Road construction battles
Last summer, the stretch of Highway 55 on which our farm is located was closed for resurfacing and widening. Residents were given plenty of warning, with multiple open house meetings and hotline phone numbers available for any questions.
As the day of closure drew near, I called the hotline number to inform someone that a large milk truck needed daily access to our driveway. One of the project foremen, Dustin, contacted me and assured me that he would tell his crew and would send me an extra resident pass that would allow our milk truck driver through the road blocks.

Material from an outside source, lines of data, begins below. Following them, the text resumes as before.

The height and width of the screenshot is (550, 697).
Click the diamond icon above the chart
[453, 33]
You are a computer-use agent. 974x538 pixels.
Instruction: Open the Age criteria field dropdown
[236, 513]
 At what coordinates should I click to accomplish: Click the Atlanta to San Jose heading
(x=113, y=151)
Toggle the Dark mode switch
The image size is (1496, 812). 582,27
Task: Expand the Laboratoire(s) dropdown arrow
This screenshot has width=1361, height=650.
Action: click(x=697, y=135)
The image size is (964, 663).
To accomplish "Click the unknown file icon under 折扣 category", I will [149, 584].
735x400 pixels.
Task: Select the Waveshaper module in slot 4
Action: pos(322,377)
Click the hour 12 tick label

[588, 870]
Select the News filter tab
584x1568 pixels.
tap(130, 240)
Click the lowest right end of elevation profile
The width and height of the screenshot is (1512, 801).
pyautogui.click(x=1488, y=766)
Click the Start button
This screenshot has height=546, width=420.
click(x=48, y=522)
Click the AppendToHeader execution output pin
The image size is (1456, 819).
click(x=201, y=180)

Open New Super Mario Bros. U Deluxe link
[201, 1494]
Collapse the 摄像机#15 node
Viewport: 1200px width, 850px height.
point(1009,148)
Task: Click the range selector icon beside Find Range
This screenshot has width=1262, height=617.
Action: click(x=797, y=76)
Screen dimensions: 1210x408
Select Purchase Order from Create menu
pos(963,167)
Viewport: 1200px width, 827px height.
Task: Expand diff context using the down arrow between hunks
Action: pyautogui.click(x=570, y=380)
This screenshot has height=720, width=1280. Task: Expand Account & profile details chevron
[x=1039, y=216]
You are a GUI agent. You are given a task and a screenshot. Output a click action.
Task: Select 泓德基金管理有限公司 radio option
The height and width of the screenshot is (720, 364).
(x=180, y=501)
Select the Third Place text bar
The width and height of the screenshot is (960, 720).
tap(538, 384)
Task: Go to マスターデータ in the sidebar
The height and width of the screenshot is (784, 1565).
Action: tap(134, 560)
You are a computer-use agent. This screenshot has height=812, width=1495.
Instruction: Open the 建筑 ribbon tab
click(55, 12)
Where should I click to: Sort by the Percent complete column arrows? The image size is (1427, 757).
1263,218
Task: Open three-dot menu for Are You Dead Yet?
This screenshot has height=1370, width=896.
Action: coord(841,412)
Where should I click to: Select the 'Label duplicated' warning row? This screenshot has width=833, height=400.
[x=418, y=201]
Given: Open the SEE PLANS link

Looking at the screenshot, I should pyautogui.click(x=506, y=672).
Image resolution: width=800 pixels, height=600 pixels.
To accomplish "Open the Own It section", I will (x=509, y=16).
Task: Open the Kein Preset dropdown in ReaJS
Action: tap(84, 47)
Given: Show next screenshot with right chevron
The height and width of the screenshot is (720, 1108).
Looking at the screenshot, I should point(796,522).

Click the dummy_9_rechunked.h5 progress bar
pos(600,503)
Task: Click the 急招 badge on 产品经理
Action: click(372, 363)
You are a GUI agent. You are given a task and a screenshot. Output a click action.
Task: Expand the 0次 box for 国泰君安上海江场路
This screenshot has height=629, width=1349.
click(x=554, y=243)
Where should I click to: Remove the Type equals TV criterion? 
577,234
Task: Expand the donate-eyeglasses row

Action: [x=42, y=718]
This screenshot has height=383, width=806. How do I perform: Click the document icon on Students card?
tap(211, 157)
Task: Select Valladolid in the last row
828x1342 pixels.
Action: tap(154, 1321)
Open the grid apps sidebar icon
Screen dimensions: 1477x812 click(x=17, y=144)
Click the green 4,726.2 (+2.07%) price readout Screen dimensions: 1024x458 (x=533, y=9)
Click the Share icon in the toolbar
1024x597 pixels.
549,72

I told Dan, our driver, about my conversation and the resident pass. Dan just laughed and said that if a road is closed and he needs to get to a farm, he just goes through. "Don't worry about me," he said.
When the road closed, it was as though our farm had suddenly been transported to the quiet countryside of my dreams. We didn't wake up to the rumble of rush hour traffic. Our kids played outside to the sound of the wind blowing through the trees.
It wasn't all rosy, though. The road crews cut through our buried telephone line and tossed aside our mailbox. The shoulder was torn out in front of our driveway, and the dirt ramp up the six inches to the pavement was tough on the car tires. Once on the road, the path through construction chaos was slow and sometimes treacherous, especially at night.
One evening, two men in orange vests knocked on my door. They needed to replace the culvert at the end of our driveway and wondered if I was going anywhere. I was just leaving, so they said they would dig the driveway one side at a time so that I could get back home.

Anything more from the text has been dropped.